Se necesitan dos milagros, y Hotze dice que hay posibles candidatos: un estudiante universitario que sufrió una lesión en la cabeza que puso en peligro su vida en un accidente de salto con pértiga, pero se recuperó, y una adolescente que se curó de una enfermedad hepática y pulmonar, sin necesidad de diálisis. En ambos casos, dice Hotze, sus familias y amigos rezaron a Kapaun para que intercediera por ellos.
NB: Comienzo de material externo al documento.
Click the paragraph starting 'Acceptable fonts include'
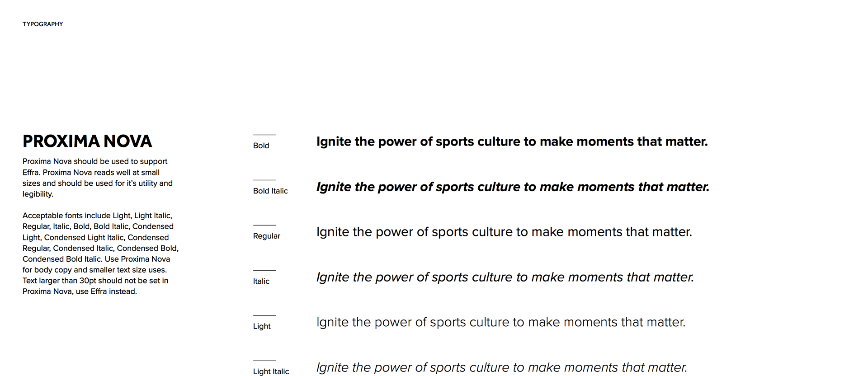 (100, 254)
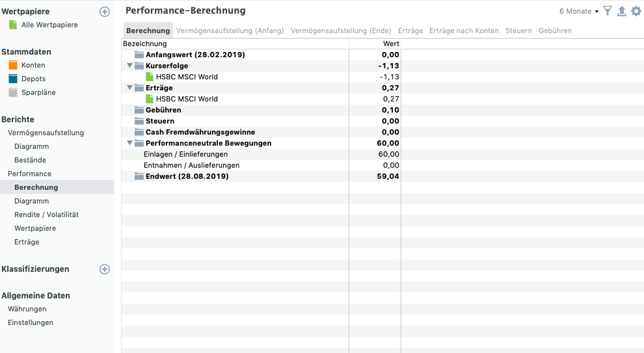The height and width of the screenshot is (353, 644).
Task: Click the green Alle Wertpapiere icon
Action: pos(13,25)
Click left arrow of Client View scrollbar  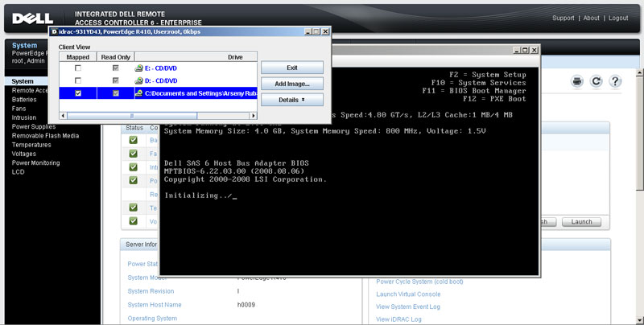tap(64, 115)
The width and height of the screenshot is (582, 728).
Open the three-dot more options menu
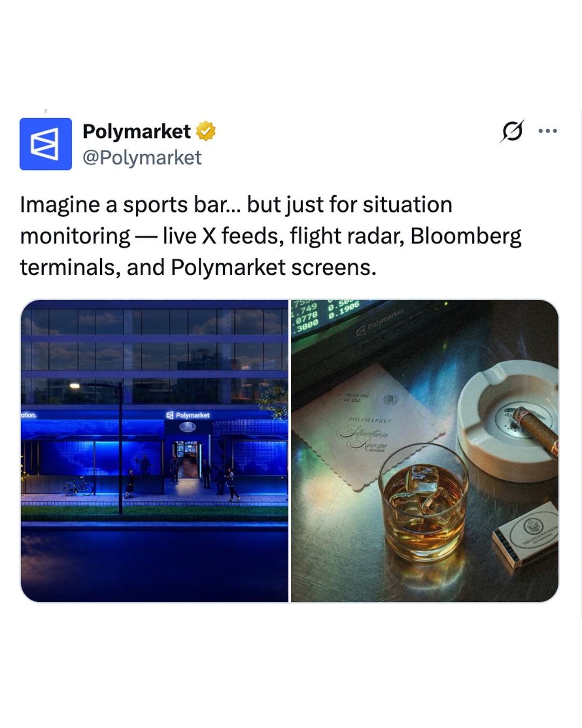click(548, 131)
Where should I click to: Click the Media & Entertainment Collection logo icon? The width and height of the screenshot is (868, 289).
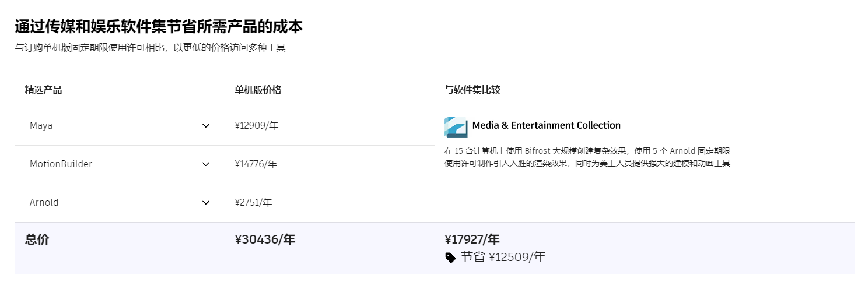(456, 126)
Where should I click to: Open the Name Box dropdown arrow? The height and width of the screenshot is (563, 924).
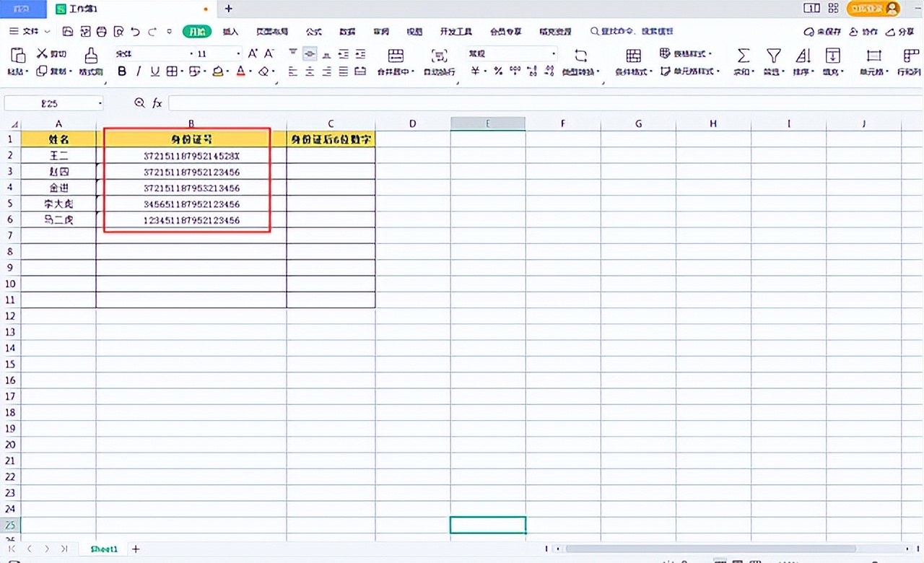(x=99, y=104)
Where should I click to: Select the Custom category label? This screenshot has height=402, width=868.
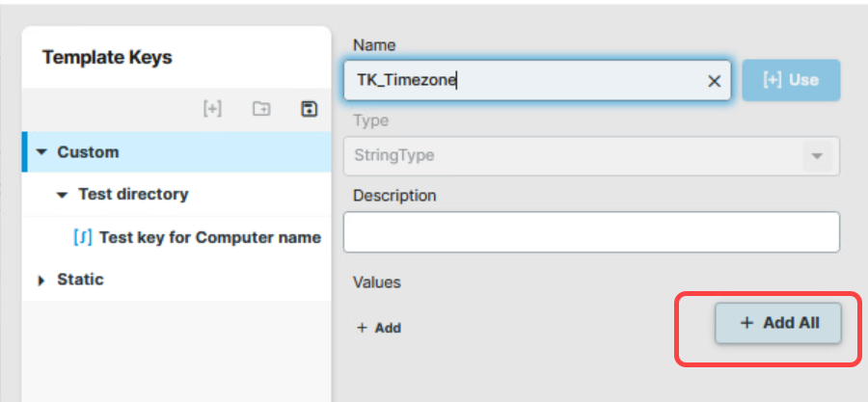click(x=88, y=152)
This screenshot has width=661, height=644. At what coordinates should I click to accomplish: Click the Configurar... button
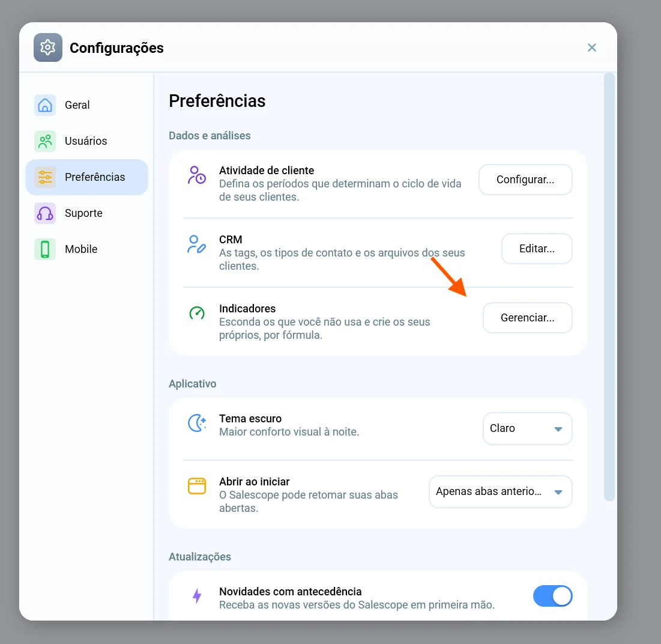(525, 180)
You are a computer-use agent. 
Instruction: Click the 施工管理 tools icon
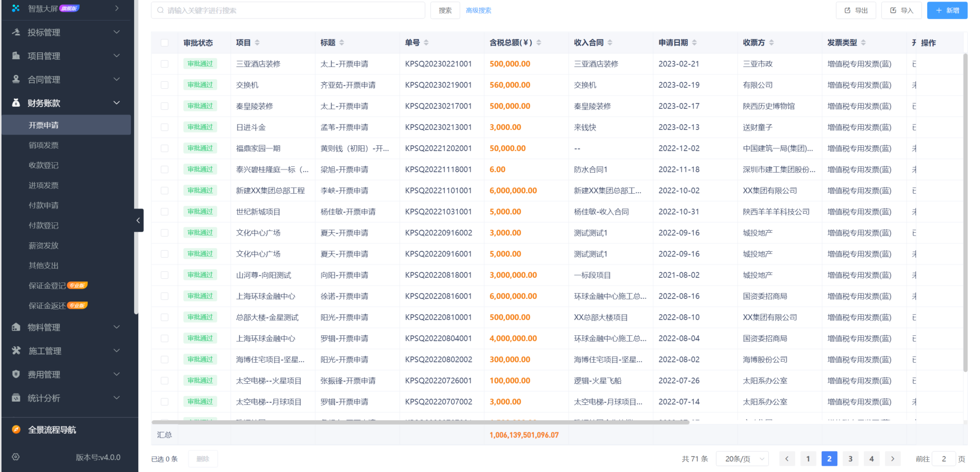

Tras tres años explorando la vida de Kapaun, Hotze dice que lo que más destaca es su abnegación en tiempos extraordinarios.

"Si estuviéramos en la misma situación que el Padre, nuestra atención se centraría en `cómo am voy a sobrevivir?", dice. "Para el padre Kapaun era `cómo am voy a ayudar a otras personas a sobrevivir'. Eso resume su vida".

Ray Kapaun nació después de la muerte de su tío, pero creció oyendo hablar de él a su abuela.

"En todo lo que hacía Emil, predicaba con el ejemplo", dice Ray Kapaun. "No era una persona sermoneadora. Nunca esperaba nada de nadie que no hiciera él mismo".

La medalla, dice, es tanto un honor familiar como una lección de historia.

"Es una gran validación, pero casi una oportunidad para que mucha más gente conozca y vea la clase de hombre que era realmente", afirma. "Todavía leo historias sobre él y me emociono por lo que hizo".

Ray Kapaun, que ahora tiene 56 años, aceptará la medalla en nombre de su familia. Le acompañarán otros dos sobrinos y una sobrina del capellán. También estarán presentes dirigentes políticos de Kansas, Latham, el historiador Hotze y otros miembros de la diócesis de Wichita y de la parroquia de Pilsen.

Y, por supuesto, los prisioneros de guerra.

Este día, dice Ray Kapaun, nunca habría llegado sin su persistencia. Algunos no vivieron para presenciar la ceremonia, pero otros verán por fin a su querido capellán recibir el reconocimiento que tanto han reclamado.

"Lo que hizo y lo que significó es muy importante", dice Dowe. "Merece la pena encontrar la forma de llevarlo adelante. ... Sólo puedo decir que me alegro de que esté ocurriendo. Es una pena que no haya podido ser antes".